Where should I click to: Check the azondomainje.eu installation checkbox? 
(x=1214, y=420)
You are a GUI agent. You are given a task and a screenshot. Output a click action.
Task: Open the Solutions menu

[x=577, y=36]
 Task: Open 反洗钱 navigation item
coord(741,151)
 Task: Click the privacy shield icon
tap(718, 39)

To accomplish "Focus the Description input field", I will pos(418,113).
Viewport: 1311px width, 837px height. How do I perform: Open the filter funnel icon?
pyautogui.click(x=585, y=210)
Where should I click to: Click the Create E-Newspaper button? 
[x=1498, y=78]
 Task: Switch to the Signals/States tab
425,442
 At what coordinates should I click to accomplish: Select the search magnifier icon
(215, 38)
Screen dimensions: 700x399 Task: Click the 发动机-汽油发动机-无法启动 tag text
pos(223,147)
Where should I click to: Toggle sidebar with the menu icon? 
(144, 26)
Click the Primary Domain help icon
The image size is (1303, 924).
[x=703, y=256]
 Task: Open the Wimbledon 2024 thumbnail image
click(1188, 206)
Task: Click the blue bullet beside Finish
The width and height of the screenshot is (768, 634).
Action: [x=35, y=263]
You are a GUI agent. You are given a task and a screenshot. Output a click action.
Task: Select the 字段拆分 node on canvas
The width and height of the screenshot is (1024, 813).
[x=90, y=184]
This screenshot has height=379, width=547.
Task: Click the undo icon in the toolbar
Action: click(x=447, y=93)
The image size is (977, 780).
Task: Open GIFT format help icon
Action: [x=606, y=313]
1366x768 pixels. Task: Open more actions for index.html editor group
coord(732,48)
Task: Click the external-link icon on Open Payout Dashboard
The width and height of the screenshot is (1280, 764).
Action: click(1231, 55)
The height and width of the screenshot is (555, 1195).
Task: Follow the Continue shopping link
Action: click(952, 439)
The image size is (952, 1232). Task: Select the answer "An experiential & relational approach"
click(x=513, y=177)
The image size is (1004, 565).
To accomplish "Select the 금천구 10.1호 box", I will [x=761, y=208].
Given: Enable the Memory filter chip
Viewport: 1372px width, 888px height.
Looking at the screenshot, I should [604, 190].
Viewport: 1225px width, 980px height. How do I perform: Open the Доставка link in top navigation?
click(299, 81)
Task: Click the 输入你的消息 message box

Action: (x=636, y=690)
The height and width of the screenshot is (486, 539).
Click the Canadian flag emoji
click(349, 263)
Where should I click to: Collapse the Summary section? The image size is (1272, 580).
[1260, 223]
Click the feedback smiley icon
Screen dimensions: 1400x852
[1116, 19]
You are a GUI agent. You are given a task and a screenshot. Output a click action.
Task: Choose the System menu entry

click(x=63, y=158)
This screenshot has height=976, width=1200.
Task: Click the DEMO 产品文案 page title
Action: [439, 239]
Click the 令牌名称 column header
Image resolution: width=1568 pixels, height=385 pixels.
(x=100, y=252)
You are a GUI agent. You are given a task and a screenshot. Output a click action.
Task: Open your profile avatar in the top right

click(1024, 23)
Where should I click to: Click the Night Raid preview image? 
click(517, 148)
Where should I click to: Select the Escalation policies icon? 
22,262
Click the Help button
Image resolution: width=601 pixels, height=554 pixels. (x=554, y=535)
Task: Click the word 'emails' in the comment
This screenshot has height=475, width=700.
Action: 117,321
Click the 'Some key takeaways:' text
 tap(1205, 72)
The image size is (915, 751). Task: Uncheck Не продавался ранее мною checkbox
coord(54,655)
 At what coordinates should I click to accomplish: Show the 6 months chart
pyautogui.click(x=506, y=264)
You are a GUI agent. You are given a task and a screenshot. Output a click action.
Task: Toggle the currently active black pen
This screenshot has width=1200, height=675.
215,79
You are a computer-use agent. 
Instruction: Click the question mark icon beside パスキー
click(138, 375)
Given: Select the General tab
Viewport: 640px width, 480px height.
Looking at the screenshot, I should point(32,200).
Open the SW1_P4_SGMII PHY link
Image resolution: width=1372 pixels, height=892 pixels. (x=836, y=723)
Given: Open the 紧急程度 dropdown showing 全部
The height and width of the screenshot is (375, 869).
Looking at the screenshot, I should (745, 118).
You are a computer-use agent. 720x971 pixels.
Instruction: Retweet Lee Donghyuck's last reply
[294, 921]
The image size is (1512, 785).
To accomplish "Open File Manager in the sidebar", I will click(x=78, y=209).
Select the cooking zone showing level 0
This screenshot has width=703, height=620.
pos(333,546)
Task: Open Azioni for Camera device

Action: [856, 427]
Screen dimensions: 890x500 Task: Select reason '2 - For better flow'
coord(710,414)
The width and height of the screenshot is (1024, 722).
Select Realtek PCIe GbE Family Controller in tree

※ ※ ※

Exercise goal →
Please rewrite all the items above, replacing "magnifier" with "magnifying glass" and leaving everything else unchanged.

Finished task →
Where should I click to: Check the azondomainje.eu installation checkbox? 
(x=1214, y=420)
You are a GUI agent. You are given a task and a screenshot. Output a click action.
Task: Open the Solutions menu

[x=577, y=36]
 Task: Open 反洗钱 navigation item
coord(741,151)
 Task: Click the privacy shield icon
tap(718, 39)

To accomplish "Focus the Description input field", I will pos(418,113).
Viewport: 1311px width, 837px height. How do I perform: Open the filter funnel icon?
pyautogui.click(x=585, y=210)
Where should I click to: Click the Create E-Newspaper button? 
[x=1498, y=78]
 Task: Switch to the Signals/States tab
425,442
 At what coordinates should I click to accomplish: Select the search magnifying glass icon
(215, 38)
Screen dimensions: 700x399 Task: Click the 发动机-汽油发动机-无法启动 tag text
pos(223,147)
Where should I click to: Toggle sidebar with the menu icon? 
(144, 26)
Click the Primary Domain help icon
The image size is (1303, 924).
[x=703, y=256]
 Task: Open the Wimbledon 2024 thumbnail image
click(1188, 206)
Task: Click the blue bullet beside Finish
The width and height of the screenshot is (768, 634).
Action: [x=35, y=263]
You are a GUI agent. You are given a task and a screenshot. Output a click action.
Task: Select the 字段拆分 node on canvas
The width and height of the screenshot is (1024, 813).
[x=90, y=184]
This screenshot has height=379, width=547.
Task: Click the undo icon in the toolbar
Action: click(x=447, y=93)
The image size is (977, 780).
Task: Open GIFT format help icon
Action: [x=606, y=313]
1366x768 pixels. Task: Open more actions for index.html editor group
coord(732,48)
Task: Click the external-link icon on Open Payout Dashboard
The width and height of the screenshot is (1280, 764).
Action: click(1231, 55)
The height and width of the screenshot is (555, 1195).
Task: Follow the Continue shopping link
Action: click(952, 439)
The image size is (952, 1232). Task: Select the answer "An experiential & relational approach"
click(x=513, y=177)
The image size is (1004, 565).
To accomplish "Select the 금천구 10.1호 box", I will [x=761, y=208].
Given: Enable the Memory filter chip
Viewport: 1372px width, 888px height.
Looking at the screenshot, I should [604, 190].
Viewport: 1225px width, 980px height. How do I perform: Open the Доставка link in top navigation?
click(299, 81)
Task: Click the 输入你的消息 message box

Action: (x=636, y=690)
The height and width of the screenshot is (486, 539).
Click the Canadian flag emoji
click(349, 263)
Where should I click to: Collapse the Summary section? The image size is (1272, 580).
[1260, 223]
Click the feedback smiley icon
Screen dimensions: 1400x852
[1116, 19]
You are a GUI agent. You are given a task and a screenshot. Output a click action.
Task: Choose the System menu entry

click(x=63, y=158)
This screenshot has height=976, width=1200.
Task: Click the DEMO 产品文案 page title
Action: [439, 239]
Click the 令牌名称 column header
Image resolution: width=1568 pixels, height=385 pixels.
(x=100, y=252)
You are a GUI agent. You are given a task and a screenshot. Output a click action.
Task: Open your profile avatar in the top right

click(1024, 23)
Where should I click to: Click the Night Raid preview image? 
click(517, 148)
Where should I click to: Select the Escalation policies icon? 
22,262
Click the Help button
Image resolution: width=601 pixels, height=554 pixels. (x=554, y=535)
Task: Click the word 'emails' in the comment
This screenshot has height=475, width=700.
Action: 117,321
Click the 'Some key takeaways:' text
 tap(1205, 72)
The image size is (915, 751). Task: Uncheck Не продавался ранее мною checkbox
coord(54,655)
 At what coordinates should I click to accomplish: Show the 6 months chart
pyautogui.click(x=506, y=264)
You are a GUI agent. You are given a task and a screenshot. Output a click action.
Task: Toggle the currently active black pen
This screenshot has width=1200, height=675.
215,79
You are a computer-use agent. 
Instruction: Click the question mark icon beside パスキー
click(138, 375)
Given: Select the General tab
Viewport: 640px width, 480px height.
Looking at the screenshot, I should point(32,200).
Open the SW1_P4_SGMII PHY link
Image resolution: width=1372 pixels, height=892 pixels. (x=836, y=723)
Given: Open the 紧急程度 dropdown showing 全部
The height and width of the screenshot is (375, 869).
Looking at the screenshot, I should (745, 118).
You are a computer-use agent. 720x971 pixels.
Instruction: Retweet Lee Donghyuck's last reply
[294, 921]
The image size is (1512, 785).
To accomplish "Open File Manager in the sidebar", I will click(x=78, y=209).
Select the cooking zone showing level 0
This screenshot has width=703, height=620.
pos(333,546)
Task: Open Azioni for Camera device

Action: [856, 427]
Screen dimensions: 890x500 Task: Select reason '2 - For better flow'
coord(710,414)
The width and height of the screenshot is (1024, 722).
Select Realtek PCIe GbE Family Controller in tree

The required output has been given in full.